The thrust of this piece is that the South African government has declared that it is planning to move away from cheap "dirty" coal as its primary source of energy – accounting for nearly 90 percent of its electricity - and embrace nuclear and renewable energy "in a bid to combat climate change".
However, less than a week ago, we recall a report that pointed out that South Africa was forecasting a 100 million ton shortfall of coal by 2017, and, unless its government restricted its exports, its local supplies would suffer.
Add to that little snippet, the information that the biggest customer for South African coal is Germany. Then note a report from last year reminding us that Germany is to shut down all of its 17 nuclear power plants - currently its biggest source of electricity - by the early 2020s and that coal will cease to be mined in that country by 2018.
Also note another report which tells us that, to replace its nuclear power, German utility companies are planning to set up a total of 26 new coal-fired power plants. As a result, Germany will need to increase its demand for coal from abroad from around 30.6 million tons a year to 56-66 million tons by 2020 – the bulk of it to be imported from South Africa, which is planning to increase its export capacity by 20 million tons a year.

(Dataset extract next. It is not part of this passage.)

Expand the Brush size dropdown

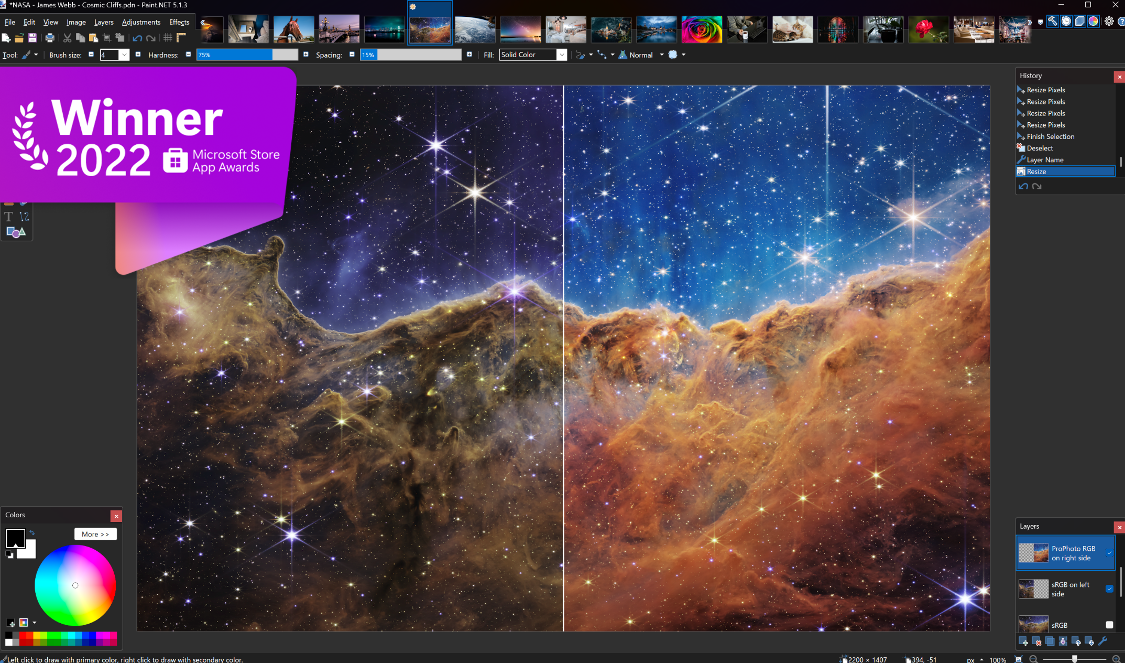point(124,55)
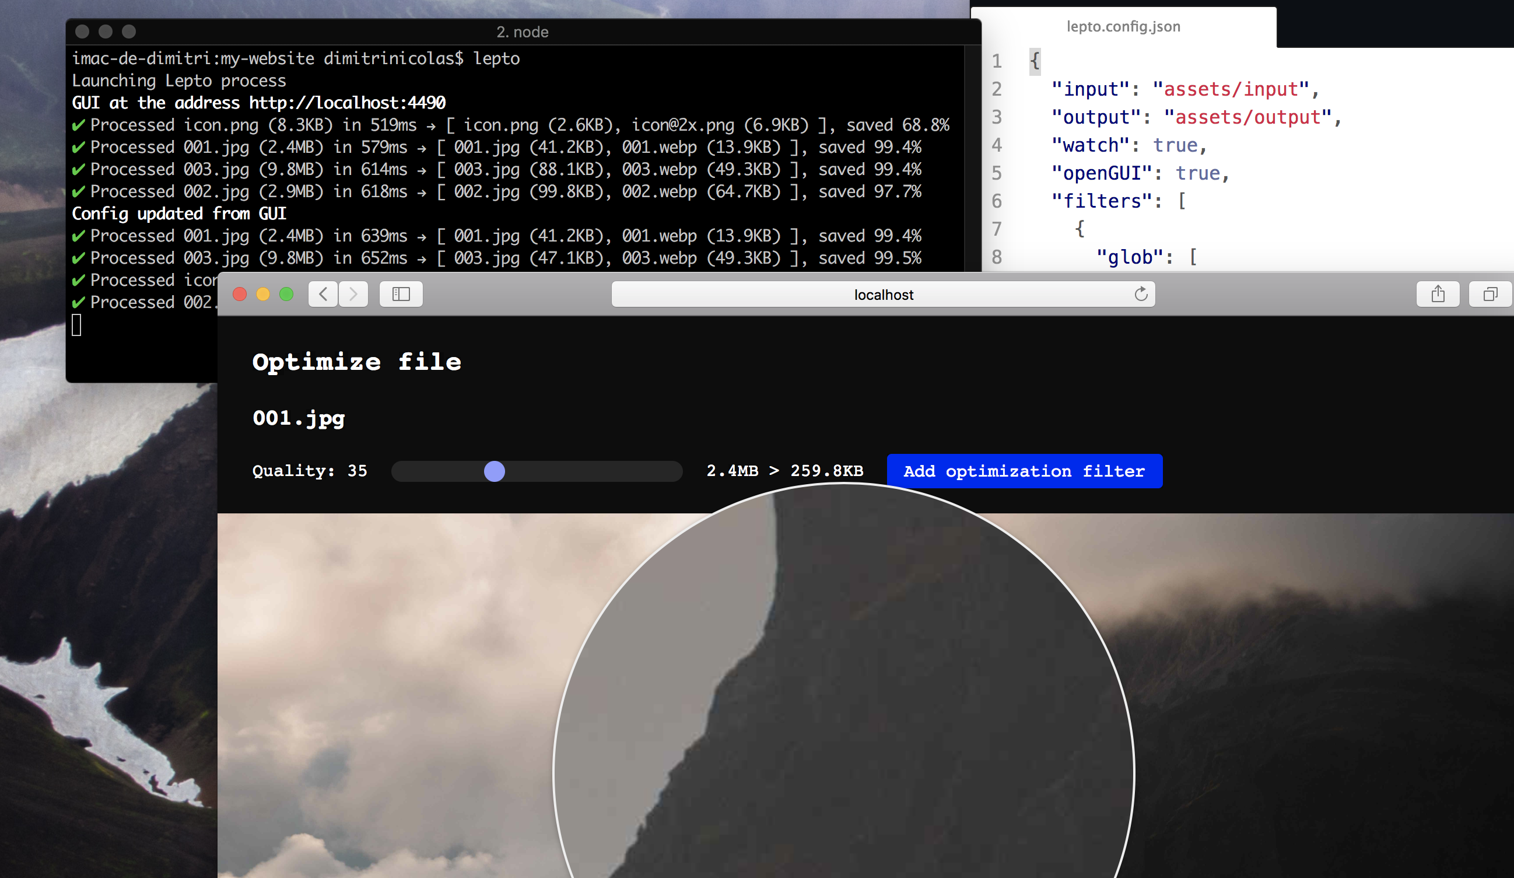Click Safari's back navigation arrow
1514x878 pixels.
click(323, 294)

Now put all the pieces together in sequence.
Germany – in order to go "green" - is abandoning nuclear power and turning to coal-fired generation, relying on imports of South African coal. South Africa currently relies on coal-fired generation, but has insufficient production to service both its domestic and export demands, and it is planning to increase exports. Thus, as we have just learnt, South Africa is going nuclear – and is telling us that this is in order to go "green".
Are we going mad, or have we missed something?